- EXERCISE BRIEF
Please return all lines of the data below containing the string "computer".

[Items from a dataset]
# # # #

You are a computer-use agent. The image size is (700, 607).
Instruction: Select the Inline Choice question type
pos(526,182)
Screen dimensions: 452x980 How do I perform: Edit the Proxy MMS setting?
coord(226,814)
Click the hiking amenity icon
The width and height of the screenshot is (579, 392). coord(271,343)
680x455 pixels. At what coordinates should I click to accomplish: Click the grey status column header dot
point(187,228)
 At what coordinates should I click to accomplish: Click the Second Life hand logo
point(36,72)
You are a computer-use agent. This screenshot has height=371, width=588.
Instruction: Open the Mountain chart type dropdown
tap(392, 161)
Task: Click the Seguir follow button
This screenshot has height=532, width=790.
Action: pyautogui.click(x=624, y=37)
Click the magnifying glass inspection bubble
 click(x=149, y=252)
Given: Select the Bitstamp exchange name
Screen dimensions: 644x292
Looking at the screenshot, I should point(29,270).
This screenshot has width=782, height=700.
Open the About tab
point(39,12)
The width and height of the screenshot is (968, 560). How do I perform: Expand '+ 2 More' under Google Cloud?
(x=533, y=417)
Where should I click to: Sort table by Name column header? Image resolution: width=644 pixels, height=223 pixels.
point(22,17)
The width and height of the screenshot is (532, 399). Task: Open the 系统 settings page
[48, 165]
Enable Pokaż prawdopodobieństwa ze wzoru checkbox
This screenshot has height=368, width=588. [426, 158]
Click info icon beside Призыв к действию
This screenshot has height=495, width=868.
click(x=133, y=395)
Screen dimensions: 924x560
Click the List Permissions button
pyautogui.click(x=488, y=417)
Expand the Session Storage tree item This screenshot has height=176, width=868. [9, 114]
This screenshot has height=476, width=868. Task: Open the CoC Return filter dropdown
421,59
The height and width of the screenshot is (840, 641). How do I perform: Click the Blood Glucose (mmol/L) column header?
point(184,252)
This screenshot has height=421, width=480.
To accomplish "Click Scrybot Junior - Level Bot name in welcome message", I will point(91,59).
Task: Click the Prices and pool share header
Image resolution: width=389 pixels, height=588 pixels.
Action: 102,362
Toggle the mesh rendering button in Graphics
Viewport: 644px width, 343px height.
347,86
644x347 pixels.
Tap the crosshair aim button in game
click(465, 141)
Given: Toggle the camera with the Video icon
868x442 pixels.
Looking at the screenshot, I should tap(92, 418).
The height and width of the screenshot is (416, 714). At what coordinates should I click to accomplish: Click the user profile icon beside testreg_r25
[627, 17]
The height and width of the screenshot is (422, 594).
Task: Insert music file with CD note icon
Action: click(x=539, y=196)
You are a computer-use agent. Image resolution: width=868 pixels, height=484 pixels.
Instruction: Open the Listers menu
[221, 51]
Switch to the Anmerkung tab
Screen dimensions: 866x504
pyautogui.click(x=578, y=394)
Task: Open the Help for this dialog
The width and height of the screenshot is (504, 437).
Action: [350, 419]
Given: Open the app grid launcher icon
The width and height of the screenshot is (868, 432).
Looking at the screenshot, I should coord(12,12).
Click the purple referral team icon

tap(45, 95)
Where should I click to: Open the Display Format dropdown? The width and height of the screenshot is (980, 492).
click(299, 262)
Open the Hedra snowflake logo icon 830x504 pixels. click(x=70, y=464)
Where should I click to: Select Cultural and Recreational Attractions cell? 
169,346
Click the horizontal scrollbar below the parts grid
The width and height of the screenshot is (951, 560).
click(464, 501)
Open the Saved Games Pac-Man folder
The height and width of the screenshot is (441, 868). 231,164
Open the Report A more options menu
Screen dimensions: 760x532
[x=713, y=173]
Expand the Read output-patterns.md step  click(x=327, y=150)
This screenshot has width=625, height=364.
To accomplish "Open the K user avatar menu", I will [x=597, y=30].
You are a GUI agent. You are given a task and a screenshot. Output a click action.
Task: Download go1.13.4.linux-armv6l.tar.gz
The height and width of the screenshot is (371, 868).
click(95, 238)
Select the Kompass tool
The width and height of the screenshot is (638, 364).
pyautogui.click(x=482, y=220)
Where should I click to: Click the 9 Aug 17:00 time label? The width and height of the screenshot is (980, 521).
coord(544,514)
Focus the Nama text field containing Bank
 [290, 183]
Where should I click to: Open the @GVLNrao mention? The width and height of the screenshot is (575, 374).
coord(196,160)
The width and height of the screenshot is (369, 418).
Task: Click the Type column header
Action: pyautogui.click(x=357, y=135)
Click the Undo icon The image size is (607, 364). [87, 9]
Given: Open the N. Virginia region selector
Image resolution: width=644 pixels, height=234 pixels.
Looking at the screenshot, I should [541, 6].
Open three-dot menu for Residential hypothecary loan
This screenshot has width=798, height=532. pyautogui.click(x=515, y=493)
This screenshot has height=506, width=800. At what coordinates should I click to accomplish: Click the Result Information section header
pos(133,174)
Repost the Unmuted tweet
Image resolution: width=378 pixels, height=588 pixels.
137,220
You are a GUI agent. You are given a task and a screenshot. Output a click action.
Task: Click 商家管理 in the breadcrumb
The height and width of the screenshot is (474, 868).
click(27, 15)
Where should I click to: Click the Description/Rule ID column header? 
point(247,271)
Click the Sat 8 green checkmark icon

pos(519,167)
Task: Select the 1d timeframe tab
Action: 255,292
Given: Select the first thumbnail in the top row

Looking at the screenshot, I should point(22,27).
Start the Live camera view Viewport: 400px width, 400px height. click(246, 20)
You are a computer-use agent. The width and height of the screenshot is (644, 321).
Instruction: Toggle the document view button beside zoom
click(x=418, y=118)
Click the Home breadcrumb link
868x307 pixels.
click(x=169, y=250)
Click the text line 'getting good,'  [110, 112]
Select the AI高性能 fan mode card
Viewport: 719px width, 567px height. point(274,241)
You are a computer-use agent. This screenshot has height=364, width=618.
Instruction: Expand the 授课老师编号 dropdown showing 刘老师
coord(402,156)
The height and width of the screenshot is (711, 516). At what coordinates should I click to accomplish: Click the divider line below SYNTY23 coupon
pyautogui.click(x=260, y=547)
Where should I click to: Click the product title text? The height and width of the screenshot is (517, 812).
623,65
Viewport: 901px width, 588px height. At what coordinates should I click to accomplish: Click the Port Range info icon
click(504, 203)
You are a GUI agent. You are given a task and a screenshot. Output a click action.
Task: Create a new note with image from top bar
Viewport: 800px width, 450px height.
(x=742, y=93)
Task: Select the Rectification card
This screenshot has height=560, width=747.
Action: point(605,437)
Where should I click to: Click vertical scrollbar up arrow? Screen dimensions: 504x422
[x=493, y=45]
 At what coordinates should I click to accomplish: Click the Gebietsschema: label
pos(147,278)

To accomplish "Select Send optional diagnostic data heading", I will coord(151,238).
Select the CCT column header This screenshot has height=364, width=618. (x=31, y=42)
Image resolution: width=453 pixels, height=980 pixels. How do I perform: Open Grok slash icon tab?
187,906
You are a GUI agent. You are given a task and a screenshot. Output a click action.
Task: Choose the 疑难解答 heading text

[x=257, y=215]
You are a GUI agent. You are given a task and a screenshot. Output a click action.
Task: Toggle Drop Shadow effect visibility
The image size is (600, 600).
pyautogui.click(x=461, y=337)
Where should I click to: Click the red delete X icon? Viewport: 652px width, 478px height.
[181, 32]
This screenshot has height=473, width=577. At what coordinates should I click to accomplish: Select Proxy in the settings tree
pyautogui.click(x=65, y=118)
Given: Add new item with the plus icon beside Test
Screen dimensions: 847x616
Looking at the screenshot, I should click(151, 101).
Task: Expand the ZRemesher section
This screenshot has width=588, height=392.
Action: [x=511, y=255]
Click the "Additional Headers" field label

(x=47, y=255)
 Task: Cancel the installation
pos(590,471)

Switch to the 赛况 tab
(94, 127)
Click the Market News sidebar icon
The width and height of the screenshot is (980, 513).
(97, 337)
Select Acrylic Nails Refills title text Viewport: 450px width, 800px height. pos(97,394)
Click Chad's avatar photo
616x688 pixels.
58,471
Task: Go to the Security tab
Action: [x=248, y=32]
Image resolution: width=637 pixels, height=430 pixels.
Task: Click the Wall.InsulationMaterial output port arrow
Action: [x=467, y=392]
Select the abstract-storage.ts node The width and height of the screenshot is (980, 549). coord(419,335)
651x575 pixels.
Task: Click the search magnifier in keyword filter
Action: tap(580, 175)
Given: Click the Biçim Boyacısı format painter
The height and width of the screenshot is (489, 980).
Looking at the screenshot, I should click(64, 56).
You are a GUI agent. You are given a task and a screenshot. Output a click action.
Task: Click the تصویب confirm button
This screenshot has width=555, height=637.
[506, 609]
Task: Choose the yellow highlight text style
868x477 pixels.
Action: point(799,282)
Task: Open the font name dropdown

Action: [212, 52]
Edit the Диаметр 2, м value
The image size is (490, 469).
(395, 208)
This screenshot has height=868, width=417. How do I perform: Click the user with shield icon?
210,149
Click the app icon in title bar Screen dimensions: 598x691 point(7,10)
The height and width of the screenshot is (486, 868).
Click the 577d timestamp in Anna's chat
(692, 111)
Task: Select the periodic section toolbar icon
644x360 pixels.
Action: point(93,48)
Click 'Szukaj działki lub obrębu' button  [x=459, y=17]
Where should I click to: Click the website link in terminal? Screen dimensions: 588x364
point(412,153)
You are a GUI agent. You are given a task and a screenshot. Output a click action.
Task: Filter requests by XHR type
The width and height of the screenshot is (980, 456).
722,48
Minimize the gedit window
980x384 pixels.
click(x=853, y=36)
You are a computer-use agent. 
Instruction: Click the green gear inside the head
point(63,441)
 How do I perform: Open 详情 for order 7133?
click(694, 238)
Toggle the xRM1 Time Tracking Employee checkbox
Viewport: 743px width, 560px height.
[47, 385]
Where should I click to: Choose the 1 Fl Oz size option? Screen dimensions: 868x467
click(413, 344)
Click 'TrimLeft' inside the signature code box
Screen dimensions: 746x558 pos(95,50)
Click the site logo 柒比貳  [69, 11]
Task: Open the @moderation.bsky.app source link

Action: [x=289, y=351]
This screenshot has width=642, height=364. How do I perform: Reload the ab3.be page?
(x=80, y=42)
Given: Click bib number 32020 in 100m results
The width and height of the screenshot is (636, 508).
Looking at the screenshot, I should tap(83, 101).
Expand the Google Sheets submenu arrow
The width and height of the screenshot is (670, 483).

# # # #

- ANSWER BOX
You are a computer-use agent. The image size is (700, 607).
You are a computer-use agent. This screenshot has height=371, width=588.
You are a computer-use agent. Image resolution: width=868 pixels, height=484 pixels.
You are a computer-use agent. The width and height of the screenshot is (644, 321).
You are a computer-use agent. This screenshot has height=364, width=618.
You are a computer-use agent. 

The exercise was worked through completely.